Governor Mitch Daniels says Hoosiers could see next year’s tax bills reduced by more than $100 per taxpayer.
Indiana’s automatic taxpayer refund kicks in when the state’s budget surplus exceeds an amount equal to 10 percent of the total state budget. Though the fiscal year, which ended Sunday, will not be officially closed-out for several days, Governor Daniels says estimates show the state will likely have reserves of more than $2 billion.
That would send at least $300 million back to taxpayers, with another $300 million earmarked for some of the state’s pension funds. People will not get a check in the mail, they will see at least $100 taken off next year’s tax returns.
Daniels says the state’s financial picture will leave the next governor and General Assembly in a strong position.
“They’ll have flexibility to invest, to spend, to cut taxes, some mix of all of those,” he says.
Part of the state’s surplus is built on the backs of state agencies, which are required to send back a percentage of their budgets to the general fund every year. During the recession, those reversion requirements were as high as 20 percent for some agencies.
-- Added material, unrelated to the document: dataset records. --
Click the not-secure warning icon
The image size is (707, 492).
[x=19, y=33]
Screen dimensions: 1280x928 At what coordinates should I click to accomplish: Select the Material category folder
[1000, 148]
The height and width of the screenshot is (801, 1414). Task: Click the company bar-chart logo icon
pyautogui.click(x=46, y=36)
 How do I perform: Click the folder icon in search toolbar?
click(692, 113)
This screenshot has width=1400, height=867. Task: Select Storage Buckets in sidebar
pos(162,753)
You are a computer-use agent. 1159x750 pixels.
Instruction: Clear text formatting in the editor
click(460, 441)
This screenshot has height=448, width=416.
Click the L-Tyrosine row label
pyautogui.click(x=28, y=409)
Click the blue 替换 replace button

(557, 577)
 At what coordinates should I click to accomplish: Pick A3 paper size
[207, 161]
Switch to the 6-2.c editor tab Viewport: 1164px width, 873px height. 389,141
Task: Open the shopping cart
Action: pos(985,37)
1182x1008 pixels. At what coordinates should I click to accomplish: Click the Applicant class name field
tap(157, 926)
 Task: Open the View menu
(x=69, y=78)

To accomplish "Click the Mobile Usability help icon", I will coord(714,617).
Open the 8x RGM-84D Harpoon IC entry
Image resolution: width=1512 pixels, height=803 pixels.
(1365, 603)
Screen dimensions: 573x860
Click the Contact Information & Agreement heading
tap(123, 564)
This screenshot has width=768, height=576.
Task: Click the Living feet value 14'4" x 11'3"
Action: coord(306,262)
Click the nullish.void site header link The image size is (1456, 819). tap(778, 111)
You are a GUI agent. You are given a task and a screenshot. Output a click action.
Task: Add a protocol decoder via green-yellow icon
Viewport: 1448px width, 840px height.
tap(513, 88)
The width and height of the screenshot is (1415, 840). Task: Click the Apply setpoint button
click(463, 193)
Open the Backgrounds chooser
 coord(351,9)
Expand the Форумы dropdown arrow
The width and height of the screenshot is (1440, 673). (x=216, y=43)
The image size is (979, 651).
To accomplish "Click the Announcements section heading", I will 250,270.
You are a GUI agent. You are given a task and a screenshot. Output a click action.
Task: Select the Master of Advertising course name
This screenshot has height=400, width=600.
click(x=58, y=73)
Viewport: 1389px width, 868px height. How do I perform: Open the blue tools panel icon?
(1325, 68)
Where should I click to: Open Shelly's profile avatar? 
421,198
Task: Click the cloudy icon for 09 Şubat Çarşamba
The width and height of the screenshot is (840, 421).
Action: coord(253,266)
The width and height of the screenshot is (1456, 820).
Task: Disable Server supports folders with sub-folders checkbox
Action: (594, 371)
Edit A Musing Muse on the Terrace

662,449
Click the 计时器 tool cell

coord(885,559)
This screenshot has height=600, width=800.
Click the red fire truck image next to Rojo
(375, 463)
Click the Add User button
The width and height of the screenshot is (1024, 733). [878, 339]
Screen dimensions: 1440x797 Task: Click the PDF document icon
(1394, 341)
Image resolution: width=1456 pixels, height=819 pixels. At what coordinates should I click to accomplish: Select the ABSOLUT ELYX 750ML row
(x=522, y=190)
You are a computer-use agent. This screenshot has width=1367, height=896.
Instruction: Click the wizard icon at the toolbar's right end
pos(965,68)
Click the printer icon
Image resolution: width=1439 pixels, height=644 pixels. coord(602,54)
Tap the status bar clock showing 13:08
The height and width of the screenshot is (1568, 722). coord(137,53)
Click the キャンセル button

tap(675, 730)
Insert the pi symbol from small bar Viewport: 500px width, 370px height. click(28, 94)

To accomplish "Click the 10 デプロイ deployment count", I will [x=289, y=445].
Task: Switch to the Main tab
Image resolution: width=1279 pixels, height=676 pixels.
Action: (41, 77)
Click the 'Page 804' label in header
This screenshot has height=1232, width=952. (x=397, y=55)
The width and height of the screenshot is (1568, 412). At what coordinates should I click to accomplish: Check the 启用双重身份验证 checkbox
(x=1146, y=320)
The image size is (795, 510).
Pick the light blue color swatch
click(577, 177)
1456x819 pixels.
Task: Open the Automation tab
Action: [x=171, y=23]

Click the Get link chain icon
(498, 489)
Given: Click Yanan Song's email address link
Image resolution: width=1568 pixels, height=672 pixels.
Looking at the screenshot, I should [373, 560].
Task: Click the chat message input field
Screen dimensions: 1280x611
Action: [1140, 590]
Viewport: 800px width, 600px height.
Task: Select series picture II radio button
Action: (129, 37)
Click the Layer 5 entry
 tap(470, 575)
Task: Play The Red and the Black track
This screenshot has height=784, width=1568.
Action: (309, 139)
More recently, the targets have typically been around three percent.
Daniels says the reversions are meant as a way to make government more efficient, and even though the state’s fiscal health is strong, he stills wants agencies to trim where possible.
“Because this national economy continues to struggle and could plummet again for all we know, our first job has always been to protect Hoosiers,” he says.
Daniels says continuing to pad the state’s reserves helps protect against things like government service cuts and significant tax increases.